**** AVAILABLE RECORDS

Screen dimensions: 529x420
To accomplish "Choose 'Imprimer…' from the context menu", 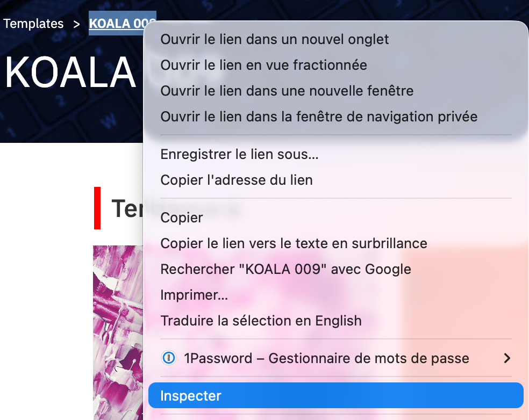I will [x=194, y=295].
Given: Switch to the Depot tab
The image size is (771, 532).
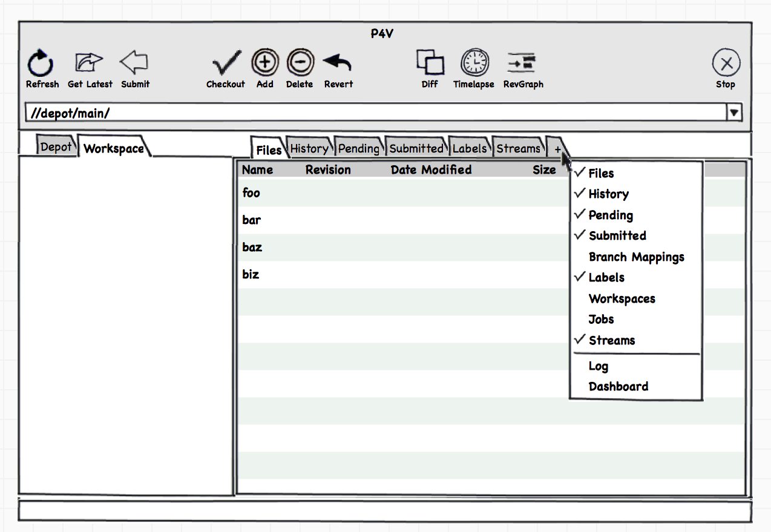Looking at the screenshot, I should (x=56, y=147).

********

Only the lines from the one containing "Given: Switch to the Depot tab" through the end of the listing should be output, word for word and inclusive; keep pictures out.

Given: Switch to the Depot tab
The image size is (771, 532).
Looking at the screenshot, I should (x=56, y=147).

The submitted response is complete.